Reading text:
⟨

"For archaeologists," write the authors Alessandro Ceccarelli and Cameron A. Petrie, "pottery is one of the most significant sources of data, not only for the durability and abundance of ceramic artefacts in the archaeological record, but also for the vast range of information on ancient societies that can be inferred from its study." This article describes how the emphasis in studying Indus ceramics has shifted from an observational, morphological approach to a more analytical approach where the materials and technologies used to compose an item are the focus of the researcher's attention. New, less expensive ways of doing materials analysis is increasing the amount of data available as well.
"The early assumption that the Indus region was characterised by homogenous cultural manifestations has led to further simplistic hypotheses. For instance, it has been suggested that the Indus Civilization was a vast political entity, dominated by a widespread, standardised agricultural system. In the last thirty years, however, scholars have begun to advocate for a different scenario, where environmental and cultural heterogeneities in the Indus zone are given a pivotal role," write the authors "this new perception of Indus ceramics is allowing scholars to consider a different scenario, where regional diversity and identity can now be further explored" (p. 93).

⟩

What to work on:
1 - According to the passage on Indus ceramics, what approach has replaced the observational, morphological study of Indus pottery?
2 - Write the next few sentences of the passage on Indus ceramics, picking up after its final quotation.

Available data:
⟨

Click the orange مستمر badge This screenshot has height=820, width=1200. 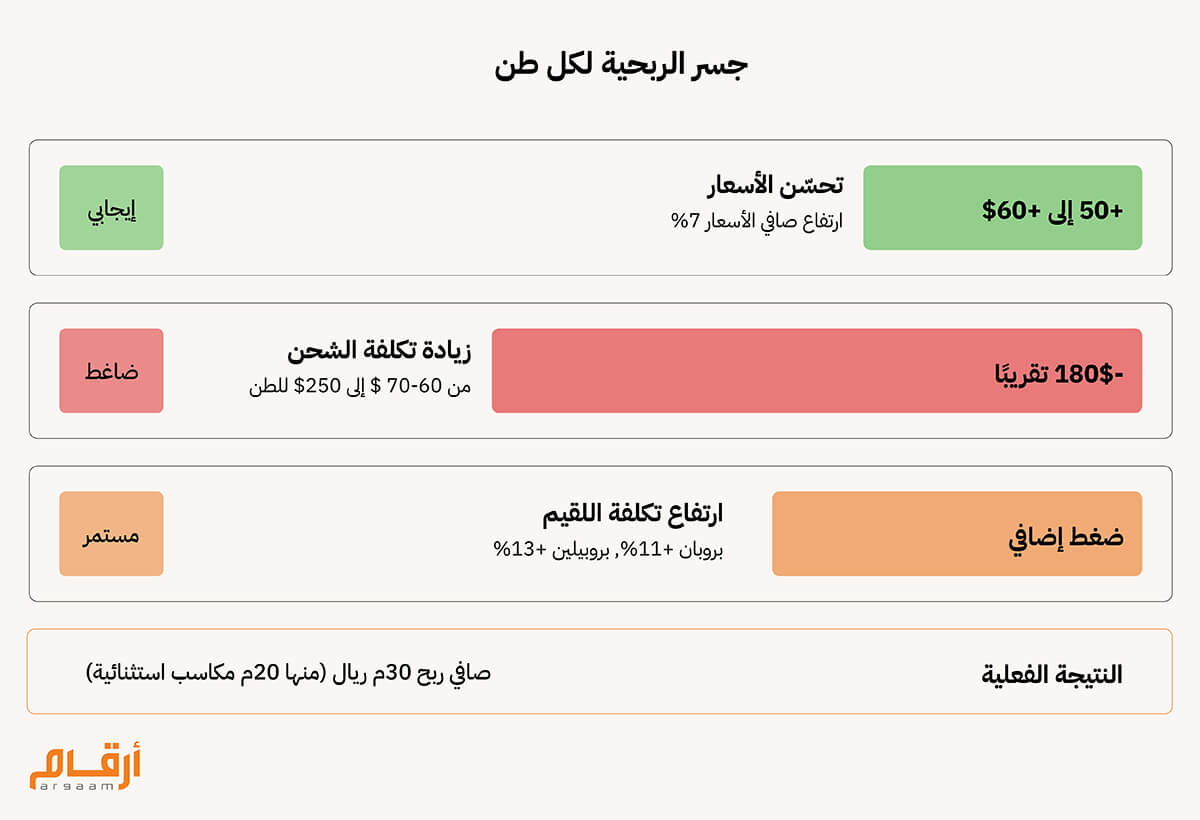click(x=111, y=534)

⟩

Responses per task:
1 - A more analytical approach that focuses on the materials and technologies used to make an item.

2 -
Maybe the Indus civilization was something like today's and yesterday's nations and kingdoms, integrating many sub-groups and clans? A thin veneer, supporting a wide social contract in trade with a system of weights and measures whose writ extended well outside the region.
They write of one researcher who "set out to obtain data through the use of a portable petrographic analysis kit combined with chemical analysis. Focusing the analysis on two urban sites, Rehman Dheri (Gomal plain) and Harappa (Pakistani Punjab), and two smaller sites, Taraki Qila and Lewan (both Bannu basin), Chandler demonstrated that no evidence of exchange of pottery vessels between the three regions could be observed; however, a certain degree of exchange of knowledge, technology and innovations was proposed. Roux’s analyses of archaeological ceramics from Kalibangan and comparative experimental pottery made it possible to identify wheel-fashioning methods on the basis of surface features and micro-fabrics, which provide evidence of the complex sequences involved in the forming processes of Indus vessels" (p. 96, footnotes).
An excellent summary and discussion of the new frontiers confronting Indus ceramics and our understanding of the Bronze Age Indian subcontinent. One of 45 articles in the superb Walking with the Unicorn (2018).
Image: The Indus zone. Map showing distribution of Indus sites during the Urban period (after Petrie et al. 2017: 44)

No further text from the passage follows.